Edilson Arakaki, filho do casal, conta que cresceu dentro da feira. Aos 9 anos, ele dormia debaixo das tendas da barraca da avó, que também era feirante. A memória mais forte que ele tem é da época em que a feira funcionava na Rua Abrão Júlio Rahe. “Em 1981, minha mãe falou para a gente fazer uma barraca só nossa”, lembra.

O negócio foi batizado de “Barraca do Massao e Luiza”. No início, vendia espetinho, sushi, pão com manteiga, sardinha e bolos. Quando o sobá chegou a Campo Grande, a família passou a preparar a receita de Okinawa. Hoje, o prato é o carro-chefe, com preços entre R$ 28 e R$ 48. O pastel custa de R$ 10 a R$ 25.

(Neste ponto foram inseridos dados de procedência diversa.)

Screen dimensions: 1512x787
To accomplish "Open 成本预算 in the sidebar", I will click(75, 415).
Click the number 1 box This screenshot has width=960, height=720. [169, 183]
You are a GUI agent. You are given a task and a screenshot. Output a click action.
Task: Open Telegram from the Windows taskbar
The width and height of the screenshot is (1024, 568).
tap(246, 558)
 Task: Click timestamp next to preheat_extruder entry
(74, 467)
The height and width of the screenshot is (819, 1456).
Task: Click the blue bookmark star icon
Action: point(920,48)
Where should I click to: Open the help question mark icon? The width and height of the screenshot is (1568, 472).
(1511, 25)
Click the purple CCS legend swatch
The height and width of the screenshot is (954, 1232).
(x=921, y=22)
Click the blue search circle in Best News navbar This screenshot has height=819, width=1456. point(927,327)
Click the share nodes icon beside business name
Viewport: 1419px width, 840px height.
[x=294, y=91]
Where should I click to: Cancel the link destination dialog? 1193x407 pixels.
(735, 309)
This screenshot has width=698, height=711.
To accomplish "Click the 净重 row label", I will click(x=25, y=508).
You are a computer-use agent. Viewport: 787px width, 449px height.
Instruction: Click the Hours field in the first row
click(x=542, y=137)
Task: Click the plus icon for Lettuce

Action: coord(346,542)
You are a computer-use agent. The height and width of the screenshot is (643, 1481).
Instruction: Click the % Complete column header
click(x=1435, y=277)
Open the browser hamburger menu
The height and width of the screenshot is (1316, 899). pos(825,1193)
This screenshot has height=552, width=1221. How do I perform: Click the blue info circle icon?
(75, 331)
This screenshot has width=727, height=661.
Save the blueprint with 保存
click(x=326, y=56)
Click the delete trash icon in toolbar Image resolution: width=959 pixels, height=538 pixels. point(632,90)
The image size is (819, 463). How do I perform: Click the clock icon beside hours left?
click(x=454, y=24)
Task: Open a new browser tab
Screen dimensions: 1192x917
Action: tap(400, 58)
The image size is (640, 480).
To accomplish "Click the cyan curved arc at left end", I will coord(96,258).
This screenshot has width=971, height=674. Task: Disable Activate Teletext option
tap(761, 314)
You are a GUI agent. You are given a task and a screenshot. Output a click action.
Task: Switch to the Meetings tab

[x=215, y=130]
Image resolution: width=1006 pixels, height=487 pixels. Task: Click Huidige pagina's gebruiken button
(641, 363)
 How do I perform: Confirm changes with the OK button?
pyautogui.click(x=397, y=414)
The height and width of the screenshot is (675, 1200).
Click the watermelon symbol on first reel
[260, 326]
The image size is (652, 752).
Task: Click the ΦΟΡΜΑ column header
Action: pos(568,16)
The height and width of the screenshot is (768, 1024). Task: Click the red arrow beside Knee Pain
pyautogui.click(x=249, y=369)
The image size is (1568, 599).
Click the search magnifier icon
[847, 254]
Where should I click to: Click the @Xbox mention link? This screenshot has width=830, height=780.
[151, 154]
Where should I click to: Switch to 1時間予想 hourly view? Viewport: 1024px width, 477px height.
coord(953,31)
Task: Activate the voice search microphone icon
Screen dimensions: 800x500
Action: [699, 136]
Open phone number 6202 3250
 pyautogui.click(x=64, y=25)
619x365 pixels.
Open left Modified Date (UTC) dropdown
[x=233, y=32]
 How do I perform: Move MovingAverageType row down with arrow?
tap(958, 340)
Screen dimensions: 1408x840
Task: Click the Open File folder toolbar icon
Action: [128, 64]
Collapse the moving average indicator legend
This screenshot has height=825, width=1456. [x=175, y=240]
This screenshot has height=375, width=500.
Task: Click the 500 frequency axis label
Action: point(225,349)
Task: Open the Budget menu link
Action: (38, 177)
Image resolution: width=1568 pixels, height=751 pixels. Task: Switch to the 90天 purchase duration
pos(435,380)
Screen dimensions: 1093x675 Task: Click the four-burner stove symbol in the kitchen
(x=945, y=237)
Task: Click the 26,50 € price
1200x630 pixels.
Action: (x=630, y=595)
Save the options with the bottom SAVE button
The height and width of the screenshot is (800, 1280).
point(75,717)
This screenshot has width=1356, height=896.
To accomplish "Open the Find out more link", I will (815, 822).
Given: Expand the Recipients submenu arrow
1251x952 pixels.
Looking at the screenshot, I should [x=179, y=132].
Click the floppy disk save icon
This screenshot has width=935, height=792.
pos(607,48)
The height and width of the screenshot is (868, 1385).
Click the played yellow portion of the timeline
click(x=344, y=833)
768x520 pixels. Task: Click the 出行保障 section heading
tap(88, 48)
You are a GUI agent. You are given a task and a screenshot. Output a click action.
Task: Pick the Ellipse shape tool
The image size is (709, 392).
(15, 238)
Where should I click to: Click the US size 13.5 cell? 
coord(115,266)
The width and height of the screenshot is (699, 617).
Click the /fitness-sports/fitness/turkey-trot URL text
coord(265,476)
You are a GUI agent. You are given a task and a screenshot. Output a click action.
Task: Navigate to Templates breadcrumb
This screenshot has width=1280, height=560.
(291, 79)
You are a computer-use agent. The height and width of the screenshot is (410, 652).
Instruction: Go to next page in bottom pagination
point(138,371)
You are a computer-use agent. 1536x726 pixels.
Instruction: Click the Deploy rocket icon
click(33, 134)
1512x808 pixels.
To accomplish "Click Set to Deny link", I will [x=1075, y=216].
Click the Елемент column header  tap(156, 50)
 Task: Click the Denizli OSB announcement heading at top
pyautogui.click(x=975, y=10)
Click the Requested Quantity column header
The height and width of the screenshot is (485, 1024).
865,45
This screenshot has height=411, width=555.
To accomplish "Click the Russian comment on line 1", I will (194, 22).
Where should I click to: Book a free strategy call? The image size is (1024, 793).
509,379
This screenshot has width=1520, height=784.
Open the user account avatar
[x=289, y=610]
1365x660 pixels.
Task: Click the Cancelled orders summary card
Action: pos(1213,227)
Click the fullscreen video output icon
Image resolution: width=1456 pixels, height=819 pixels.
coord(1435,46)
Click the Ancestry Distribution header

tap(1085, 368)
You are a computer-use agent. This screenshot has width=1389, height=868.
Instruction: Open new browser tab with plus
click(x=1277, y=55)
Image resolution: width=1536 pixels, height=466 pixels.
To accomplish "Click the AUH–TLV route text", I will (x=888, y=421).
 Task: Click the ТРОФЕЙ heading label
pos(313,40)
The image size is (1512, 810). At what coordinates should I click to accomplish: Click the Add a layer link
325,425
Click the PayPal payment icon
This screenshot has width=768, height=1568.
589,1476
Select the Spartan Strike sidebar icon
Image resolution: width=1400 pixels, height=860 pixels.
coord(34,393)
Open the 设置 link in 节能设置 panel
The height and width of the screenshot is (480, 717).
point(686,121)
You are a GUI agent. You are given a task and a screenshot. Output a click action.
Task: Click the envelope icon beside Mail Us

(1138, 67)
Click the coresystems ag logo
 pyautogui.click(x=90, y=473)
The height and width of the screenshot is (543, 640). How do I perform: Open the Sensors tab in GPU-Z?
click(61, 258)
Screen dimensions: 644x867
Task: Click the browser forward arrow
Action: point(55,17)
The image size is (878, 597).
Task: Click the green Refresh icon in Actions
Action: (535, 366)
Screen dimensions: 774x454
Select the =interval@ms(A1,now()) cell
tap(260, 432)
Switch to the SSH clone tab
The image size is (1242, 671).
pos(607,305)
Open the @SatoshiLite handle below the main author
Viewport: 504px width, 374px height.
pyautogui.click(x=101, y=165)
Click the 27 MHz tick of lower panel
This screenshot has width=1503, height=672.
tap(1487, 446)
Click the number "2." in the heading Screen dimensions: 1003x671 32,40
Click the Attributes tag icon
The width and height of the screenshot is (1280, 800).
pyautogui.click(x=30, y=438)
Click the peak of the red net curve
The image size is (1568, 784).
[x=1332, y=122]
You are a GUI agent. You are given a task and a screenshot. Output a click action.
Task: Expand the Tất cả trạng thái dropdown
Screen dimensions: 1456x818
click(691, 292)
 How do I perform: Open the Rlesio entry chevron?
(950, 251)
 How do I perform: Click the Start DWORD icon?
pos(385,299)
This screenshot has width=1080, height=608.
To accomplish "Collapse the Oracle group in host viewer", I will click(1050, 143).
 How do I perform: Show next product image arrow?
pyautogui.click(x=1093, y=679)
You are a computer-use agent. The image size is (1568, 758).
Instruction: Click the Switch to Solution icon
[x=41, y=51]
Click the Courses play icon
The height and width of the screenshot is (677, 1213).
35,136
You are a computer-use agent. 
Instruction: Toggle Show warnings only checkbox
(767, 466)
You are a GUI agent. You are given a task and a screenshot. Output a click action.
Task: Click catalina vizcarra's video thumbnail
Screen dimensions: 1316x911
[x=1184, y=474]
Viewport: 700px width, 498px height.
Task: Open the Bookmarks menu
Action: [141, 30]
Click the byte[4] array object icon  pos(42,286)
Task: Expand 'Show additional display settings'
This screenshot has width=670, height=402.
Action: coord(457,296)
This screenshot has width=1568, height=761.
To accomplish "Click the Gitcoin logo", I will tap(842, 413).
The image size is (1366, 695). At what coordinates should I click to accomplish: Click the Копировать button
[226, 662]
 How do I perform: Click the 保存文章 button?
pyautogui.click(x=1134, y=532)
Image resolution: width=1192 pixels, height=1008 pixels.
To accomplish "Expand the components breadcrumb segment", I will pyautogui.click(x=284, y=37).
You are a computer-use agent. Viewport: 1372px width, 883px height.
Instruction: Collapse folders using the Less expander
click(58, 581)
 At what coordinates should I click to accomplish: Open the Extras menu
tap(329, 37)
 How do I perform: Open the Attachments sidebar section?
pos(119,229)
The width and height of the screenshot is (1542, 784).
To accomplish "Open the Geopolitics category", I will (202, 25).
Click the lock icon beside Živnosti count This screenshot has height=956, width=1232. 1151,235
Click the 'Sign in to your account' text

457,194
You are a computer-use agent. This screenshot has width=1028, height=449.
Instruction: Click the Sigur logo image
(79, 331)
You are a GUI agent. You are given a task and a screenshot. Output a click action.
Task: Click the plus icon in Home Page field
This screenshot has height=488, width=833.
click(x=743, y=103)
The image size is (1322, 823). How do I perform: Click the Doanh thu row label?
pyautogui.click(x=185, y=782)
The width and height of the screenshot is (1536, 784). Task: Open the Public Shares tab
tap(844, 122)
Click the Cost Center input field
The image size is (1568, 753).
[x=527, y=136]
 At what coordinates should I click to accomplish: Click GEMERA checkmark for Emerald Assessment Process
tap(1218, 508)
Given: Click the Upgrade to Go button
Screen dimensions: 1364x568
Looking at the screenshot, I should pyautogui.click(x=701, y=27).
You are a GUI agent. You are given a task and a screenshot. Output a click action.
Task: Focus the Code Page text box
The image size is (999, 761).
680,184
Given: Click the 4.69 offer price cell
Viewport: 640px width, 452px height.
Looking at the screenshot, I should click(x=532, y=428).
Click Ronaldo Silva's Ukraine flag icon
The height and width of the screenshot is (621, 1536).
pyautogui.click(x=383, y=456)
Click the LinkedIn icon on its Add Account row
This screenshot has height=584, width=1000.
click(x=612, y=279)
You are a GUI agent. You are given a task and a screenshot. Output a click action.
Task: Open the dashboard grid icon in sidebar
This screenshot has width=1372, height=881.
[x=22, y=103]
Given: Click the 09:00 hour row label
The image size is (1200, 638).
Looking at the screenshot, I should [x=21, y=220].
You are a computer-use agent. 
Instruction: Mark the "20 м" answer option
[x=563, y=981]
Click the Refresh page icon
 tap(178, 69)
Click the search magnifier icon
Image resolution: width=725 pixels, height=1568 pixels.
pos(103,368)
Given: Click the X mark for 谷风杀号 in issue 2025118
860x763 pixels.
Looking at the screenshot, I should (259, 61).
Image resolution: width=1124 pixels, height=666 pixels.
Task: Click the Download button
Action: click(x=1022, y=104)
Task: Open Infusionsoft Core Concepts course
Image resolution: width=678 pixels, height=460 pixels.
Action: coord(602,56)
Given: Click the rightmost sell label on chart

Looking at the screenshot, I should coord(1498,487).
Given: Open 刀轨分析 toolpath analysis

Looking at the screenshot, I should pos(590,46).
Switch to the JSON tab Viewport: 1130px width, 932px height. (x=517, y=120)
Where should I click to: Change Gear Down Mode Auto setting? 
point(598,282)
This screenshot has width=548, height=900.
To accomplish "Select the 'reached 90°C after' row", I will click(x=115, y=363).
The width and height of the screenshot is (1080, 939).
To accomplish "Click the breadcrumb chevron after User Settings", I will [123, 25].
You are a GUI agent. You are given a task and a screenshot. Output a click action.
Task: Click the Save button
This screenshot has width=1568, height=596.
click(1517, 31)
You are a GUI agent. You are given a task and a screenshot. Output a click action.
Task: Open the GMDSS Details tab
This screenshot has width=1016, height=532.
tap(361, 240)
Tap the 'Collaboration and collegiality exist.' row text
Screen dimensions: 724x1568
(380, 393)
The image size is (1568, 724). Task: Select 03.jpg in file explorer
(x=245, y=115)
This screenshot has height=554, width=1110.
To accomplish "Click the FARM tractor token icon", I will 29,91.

“Foi muito difícil. Meus pais começaram e era eu e minhas duas irmãs que ajudávamos”, diz Edilson. Ele conta que, antes de a cidade ter shopping, as pessoas saíam de madrugada para comer sobá na feira, que acontecia duas vezes por semana. “Era 24 horas de feira. A receita do nosso sobá é de família, o pastel também.”

Em 1994, depois de voltar do Japão, Edilson mudou o nome da barraca para Ichiban, que significa “número 1” em japonês. Ele conta que queria dar um caráter mais profissional ao negócio. “Antes era só ‘barraca de não sei do quê’, queria fazer algo diferente”, afirma.

Os pais de Edilson tocaram o negócio até 1995. Depois, os filhos assumiram a administração. Hoje, a barraca tem 20 funcionários e oito membros da família trabalhando, incluindo sobrinhos, que representam a quarta geração. “Agradeço meus pais pelo legado. Se tem, é porque alguém começou lá atrás”, diz Edilson.

História em mural e atendimento familiar

Na entrada da barraca, um mural conta a história da família. Quem mostra as fotos é Juscelino Shiroma, conhecido como Senhor Myagui. Ele entrou na família ao namorar Maura e hoje trabalha na Ichiban há mais de 15 anos. Antes, ele também era feirante e vendia carne. “Faço de tudo na produção, atendimento e recepção”, conta.

Myagui diz que o segredo para manter a barraca cheia é o atendimento. “A recepção é o que conquista. O patrão recebe os clientes, para eles é muito gratificante.” Ele lembra que, na época da feira de rua, usavam lampião a querosene.

Gustavo Shiroma, sobrinho de Edilson, é da quarta geração. Ele foi criado na feira e viu o último dia dela na rua, antes da mudança para a Rua 14 de Julho. “Tem uns 34 anos de feira desde quando era na rua. O que me mantém aqui é a alegria de encontrar as pessoas, saber o que o cliente gosta”, afirma.

Gustavo ressalta que a barraca sempre se modernizou, mas manteve o sabor dos pratos. Há três anos, passou por uma reforma que incluiu exaustores na cozinha e uma divisória transparente para o público ver o preparo. “Manter a barraca tem um peso, porque carregar a história são muitos anos de tradição”, conclui.